Check each line of the material below, and copy it if it holds the string "will".

________________________________________

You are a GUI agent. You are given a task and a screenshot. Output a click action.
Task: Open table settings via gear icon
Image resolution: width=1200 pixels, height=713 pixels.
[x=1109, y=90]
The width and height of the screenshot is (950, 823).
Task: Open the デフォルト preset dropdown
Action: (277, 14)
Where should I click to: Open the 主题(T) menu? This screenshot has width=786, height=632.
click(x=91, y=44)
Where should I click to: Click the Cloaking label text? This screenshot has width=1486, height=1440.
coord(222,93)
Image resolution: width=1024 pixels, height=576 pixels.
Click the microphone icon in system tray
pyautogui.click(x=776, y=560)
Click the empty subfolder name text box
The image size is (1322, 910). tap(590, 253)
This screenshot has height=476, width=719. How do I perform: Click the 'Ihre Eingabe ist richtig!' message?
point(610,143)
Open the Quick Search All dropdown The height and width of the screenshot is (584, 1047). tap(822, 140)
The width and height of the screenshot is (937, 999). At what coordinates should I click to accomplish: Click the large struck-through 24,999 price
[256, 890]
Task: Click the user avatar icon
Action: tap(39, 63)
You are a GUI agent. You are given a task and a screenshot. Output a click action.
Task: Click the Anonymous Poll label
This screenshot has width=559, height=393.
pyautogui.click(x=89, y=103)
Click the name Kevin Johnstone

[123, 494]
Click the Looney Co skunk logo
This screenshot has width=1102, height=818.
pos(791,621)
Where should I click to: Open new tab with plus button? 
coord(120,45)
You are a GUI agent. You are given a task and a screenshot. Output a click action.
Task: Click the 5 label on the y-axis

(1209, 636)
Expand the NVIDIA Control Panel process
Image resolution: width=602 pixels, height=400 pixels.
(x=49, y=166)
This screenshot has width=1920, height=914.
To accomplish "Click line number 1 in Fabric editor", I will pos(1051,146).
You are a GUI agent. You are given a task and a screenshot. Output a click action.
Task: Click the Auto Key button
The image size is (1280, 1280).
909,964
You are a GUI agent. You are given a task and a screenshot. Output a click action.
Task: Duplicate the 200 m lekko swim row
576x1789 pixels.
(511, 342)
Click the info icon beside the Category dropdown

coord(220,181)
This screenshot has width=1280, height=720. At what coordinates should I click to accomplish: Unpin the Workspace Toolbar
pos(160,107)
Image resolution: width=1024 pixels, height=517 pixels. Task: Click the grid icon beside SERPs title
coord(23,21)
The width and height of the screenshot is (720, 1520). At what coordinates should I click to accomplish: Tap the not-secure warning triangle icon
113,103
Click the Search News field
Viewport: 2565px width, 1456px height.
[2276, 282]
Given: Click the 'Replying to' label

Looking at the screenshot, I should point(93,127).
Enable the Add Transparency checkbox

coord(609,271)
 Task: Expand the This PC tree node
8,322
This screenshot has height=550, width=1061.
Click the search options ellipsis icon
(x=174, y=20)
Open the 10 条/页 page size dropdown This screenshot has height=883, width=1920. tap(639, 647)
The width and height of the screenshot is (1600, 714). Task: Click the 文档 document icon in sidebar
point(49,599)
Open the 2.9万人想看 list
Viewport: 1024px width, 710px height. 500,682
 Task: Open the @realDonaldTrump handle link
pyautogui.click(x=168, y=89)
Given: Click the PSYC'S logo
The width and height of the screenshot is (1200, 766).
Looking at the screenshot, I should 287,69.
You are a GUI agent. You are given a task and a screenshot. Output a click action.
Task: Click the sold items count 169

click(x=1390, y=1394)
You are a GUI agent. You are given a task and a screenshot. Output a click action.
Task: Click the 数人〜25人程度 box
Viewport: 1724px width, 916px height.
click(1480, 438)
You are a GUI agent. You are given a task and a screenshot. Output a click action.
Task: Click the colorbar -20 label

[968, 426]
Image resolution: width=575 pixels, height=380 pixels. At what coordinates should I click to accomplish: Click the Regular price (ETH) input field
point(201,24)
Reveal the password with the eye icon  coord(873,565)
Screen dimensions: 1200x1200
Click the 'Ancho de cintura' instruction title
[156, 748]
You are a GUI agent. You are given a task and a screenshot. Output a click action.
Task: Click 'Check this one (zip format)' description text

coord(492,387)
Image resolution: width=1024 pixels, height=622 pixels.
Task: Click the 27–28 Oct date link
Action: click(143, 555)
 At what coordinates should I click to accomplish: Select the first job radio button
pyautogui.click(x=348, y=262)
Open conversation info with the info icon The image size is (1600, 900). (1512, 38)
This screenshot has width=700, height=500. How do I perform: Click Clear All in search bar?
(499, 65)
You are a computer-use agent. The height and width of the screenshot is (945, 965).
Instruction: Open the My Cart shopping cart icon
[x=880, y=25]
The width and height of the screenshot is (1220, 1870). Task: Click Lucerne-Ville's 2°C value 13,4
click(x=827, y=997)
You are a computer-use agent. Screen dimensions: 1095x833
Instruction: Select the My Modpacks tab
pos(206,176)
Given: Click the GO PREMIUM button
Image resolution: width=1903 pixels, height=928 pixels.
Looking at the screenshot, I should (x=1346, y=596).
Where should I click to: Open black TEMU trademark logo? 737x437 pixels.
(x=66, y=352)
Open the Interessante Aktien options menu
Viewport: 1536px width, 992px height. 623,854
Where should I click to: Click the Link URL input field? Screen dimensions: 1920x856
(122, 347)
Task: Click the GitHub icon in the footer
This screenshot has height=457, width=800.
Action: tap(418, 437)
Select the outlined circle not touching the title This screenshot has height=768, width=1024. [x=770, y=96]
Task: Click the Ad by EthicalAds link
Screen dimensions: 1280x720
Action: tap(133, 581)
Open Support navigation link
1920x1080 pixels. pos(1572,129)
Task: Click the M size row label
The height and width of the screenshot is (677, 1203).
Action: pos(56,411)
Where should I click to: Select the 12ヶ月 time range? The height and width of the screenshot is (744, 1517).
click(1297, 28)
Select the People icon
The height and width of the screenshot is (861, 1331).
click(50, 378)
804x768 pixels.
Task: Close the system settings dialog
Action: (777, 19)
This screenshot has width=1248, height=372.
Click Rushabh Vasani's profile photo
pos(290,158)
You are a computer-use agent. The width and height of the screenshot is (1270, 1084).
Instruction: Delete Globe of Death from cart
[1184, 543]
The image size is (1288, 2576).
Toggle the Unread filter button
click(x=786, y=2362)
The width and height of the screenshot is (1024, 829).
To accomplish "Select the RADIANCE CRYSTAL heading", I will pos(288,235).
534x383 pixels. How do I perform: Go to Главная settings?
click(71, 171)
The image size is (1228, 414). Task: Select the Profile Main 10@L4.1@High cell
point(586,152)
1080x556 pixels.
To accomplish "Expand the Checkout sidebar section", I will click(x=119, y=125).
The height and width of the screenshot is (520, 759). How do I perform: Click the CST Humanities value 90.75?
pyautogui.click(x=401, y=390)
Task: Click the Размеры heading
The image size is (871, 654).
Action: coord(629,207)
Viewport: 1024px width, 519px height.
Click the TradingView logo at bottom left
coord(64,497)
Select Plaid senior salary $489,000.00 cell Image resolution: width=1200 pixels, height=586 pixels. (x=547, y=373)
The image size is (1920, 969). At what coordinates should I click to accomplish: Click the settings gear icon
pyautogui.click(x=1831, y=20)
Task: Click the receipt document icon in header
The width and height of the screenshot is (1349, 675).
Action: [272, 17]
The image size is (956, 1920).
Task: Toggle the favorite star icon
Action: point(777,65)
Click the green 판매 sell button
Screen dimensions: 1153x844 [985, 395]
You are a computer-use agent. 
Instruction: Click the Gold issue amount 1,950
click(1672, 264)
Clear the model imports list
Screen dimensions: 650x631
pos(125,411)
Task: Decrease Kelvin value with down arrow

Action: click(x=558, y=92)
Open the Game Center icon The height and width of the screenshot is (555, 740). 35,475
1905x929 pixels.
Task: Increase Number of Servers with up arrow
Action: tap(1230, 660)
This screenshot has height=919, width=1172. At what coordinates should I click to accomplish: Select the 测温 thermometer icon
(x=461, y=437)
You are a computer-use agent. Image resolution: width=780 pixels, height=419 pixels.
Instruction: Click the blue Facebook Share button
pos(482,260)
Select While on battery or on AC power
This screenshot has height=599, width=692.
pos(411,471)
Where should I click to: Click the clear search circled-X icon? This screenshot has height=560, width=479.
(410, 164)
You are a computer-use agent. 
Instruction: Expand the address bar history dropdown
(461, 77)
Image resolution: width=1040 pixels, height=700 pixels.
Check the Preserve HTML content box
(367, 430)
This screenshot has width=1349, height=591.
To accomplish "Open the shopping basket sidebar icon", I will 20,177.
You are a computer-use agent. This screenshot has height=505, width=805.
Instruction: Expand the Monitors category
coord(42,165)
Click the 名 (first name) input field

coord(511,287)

________________________________________

WRITTEN RESPONSE ->
To accomplish "Click line number 1 in Fabric editor", I will pos(1051,146).
To accomplish "Select the RADIANCE CRYSTAL heading", I will pos(288,235).
To accomplish "Expand the Checkout sidebar section", I will click(x=119, y=125).
To accomplish "Open the shopping basket sidebar icon", I will 20,177.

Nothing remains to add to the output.